TEXT SEGMENT =>
┌──
The truth about Halloween is that any weird noises in the back garden are most likely coming from your neighbour’s kid plotting to lob eggs at your windows while wearing a Scream mask.

Otherwise, it could be the equally terrifying vision of face-painted, sheet-wearing children knocking on your door, complaining that pumpkin-shaped chocolates are shit and asking for a fiver instead.

Honestly, it’s enough to send shivers down your spine. So don’t take any risks, pack up your wooden stake and garlic necklace, and head to one of these grisly UK sites for some frightfully good fun.

Freak Week Hop Farm, Kent

There are five haunted sites for you to explore at Freak Week, Hop Farm’s pop-up scare attraction. Each has its own terrifying story for you to get sucked into. Perhaps you will end up a victim of The Slaughterhouse, a factory that uses human remains in its sticky pies.

Or maybe you’ll get stuck in Quarantine, where those who contracted a rather nasty virus are kept – poor things were turned into frothing, rage-filled zombies with an insatiable desire for flesh and now they’re being experimented on by the government with secret anti-virus drugs. Some people have no luck at all.

But even the zombies are probably better off than the school kids who got dragged into The Hatch, an old storm drain. Their bodies showed up a week later. Could you be next?

Prepare for your scare: Hop Farm’s Freak Week runs from October 25-31 and entrance costs £25 on the gate or £19.50 in advance. 

Oxford Castle Unlocked Oxfordshire

Maybe you associate Oxford with scholarly robes and quiet, wholesome boating weekends. If that’s the case, you’d be very, very wrong.

This ghost tour of Oxford Castle reveals a dark and sinister side to this historic city – a woman who survived her hanging only to end up almost dissected by a medical student, an 18th-century celebrity murderess and a notoriously cruel prison keeper are just some of the previous inhabitants of the castle.

Prepare for your scare: Ghost tours take place every Thursday throughout October and November. Tickets cost £8.95pp. 

oxfordcastleunlocked.co.uk

Scare Kingdom Lancashire

Fancy spending an evening with a family of serial killers in a Slaughter Shed? Not so much? How about keeping some rancid, half-human mutants company in a post-apocalyptic war zone then?
└──
Answer these questions about the Halloween guide:
(a) How much does entrance to Hop Farm's Freak Week cost when booked in advance?
(b) On which day of the week do the Oxford Castle ghost tours take place?
(c) What is The Hatch?

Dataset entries
┌──
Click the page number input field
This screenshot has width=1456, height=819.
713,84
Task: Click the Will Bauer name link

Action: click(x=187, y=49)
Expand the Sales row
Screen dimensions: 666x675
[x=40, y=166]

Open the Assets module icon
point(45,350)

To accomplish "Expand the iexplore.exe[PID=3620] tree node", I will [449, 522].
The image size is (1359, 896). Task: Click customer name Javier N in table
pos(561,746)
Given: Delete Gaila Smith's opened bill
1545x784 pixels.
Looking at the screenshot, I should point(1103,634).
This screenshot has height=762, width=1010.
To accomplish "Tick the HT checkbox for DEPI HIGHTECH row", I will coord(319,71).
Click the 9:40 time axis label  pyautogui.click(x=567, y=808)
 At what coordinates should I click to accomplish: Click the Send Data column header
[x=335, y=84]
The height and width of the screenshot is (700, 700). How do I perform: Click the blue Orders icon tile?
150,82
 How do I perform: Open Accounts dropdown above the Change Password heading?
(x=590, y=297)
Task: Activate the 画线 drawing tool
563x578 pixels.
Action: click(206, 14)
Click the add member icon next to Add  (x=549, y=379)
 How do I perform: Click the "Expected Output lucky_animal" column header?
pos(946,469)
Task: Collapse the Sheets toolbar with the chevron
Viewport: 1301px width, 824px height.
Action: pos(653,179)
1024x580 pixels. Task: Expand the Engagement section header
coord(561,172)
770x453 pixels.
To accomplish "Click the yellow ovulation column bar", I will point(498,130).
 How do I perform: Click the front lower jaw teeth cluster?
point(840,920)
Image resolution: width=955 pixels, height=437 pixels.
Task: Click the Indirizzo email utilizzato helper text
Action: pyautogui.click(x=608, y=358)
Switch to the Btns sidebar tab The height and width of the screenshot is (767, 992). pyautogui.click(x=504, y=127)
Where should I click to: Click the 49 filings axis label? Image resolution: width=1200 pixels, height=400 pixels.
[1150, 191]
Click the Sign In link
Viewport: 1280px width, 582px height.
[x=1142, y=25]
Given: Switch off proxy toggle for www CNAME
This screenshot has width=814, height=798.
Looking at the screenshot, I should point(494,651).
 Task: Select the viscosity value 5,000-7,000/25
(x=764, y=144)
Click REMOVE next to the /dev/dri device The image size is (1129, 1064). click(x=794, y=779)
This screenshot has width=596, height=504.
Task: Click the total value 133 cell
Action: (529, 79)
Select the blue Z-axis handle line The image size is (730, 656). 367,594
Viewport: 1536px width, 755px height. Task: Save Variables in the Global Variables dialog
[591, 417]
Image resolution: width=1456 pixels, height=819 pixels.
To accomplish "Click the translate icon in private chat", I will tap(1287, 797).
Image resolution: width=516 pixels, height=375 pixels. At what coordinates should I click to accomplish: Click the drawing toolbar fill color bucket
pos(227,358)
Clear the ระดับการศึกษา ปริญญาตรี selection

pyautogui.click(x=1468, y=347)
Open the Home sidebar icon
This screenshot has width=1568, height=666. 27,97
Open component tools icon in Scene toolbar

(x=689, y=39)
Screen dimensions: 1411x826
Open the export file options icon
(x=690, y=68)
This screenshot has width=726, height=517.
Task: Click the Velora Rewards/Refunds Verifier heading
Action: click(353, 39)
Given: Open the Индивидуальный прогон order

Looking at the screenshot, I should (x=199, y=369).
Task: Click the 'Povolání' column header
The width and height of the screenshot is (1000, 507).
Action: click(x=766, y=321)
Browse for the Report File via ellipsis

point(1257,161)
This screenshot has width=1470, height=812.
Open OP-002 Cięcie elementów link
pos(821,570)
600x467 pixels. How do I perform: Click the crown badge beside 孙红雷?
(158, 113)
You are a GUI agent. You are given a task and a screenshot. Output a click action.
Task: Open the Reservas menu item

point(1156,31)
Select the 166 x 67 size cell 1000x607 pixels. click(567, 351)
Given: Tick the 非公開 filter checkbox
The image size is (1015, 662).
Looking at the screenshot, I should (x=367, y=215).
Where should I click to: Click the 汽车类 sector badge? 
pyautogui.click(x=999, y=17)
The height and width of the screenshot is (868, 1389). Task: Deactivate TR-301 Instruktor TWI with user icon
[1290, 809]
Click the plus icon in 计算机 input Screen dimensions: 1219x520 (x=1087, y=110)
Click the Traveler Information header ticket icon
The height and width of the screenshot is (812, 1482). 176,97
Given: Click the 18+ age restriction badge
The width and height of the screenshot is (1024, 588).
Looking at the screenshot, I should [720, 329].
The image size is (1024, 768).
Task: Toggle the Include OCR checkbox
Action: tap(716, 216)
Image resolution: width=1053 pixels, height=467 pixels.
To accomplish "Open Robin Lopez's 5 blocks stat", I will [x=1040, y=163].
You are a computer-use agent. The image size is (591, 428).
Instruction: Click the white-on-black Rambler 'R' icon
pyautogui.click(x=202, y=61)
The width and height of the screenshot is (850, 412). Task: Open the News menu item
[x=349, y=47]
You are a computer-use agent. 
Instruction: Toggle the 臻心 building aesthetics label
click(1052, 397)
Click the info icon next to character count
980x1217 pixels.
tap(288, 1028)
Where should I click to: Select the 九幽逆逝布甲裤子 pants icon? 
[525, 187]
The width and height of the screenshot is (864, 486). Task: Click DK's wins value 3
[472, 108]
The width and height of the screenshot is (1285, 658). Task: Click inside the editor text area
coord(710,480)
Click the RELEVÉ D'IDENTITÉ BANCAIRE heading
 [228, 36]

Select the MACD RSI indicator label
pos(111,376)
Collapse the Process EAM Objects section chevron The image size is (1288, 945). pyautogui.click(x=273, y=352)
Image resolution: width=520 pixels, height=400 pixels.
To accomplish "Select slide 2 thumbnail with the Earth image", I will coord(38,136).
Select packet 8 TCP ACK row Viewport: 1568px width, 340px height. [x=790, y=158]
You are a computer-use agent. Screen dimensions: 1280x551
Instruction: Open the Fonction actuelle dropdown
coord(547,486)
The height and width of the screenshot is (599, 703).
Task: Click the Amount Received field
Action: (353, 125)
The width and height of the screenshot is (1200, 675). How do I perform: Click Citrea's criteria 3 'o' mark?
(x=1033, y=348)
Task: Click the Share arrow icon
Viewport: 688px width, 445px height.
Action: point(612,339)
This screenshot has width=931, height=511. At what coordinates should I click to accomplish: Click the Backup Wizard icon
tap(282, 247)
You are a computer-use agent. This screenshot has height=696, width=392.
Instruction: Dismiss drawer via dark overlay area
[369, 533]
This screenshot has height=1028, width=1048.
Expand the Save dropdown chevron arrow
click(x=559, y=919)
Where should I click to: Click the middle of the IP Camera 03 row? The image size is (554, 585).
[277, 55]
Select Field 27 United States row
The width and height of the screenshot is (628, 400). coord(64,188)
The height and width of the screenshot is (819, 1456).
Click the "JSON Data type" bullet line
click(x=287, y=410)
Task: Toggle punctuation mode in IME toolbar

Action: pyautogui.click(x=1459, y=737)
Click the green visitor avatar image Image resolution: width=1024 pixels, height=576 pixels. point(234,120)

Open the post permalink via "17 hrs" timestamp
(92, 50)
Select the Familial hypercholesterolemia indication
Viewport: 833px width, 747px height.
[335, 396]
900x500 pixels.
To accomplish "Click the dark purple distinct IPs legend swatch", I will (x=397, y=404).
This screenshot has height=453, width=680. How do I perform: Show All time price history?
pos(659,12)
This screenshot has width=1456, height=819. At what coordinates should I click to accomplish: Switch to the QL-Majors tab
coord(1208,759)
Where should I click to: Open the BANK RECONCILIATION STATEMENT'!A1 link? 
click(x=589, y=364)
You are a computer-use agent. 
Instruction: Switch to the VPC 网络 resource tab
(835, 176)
└──
YOUR RESPONSE =>
(a) £19.50
(b) Thursday
(c) An old storm drain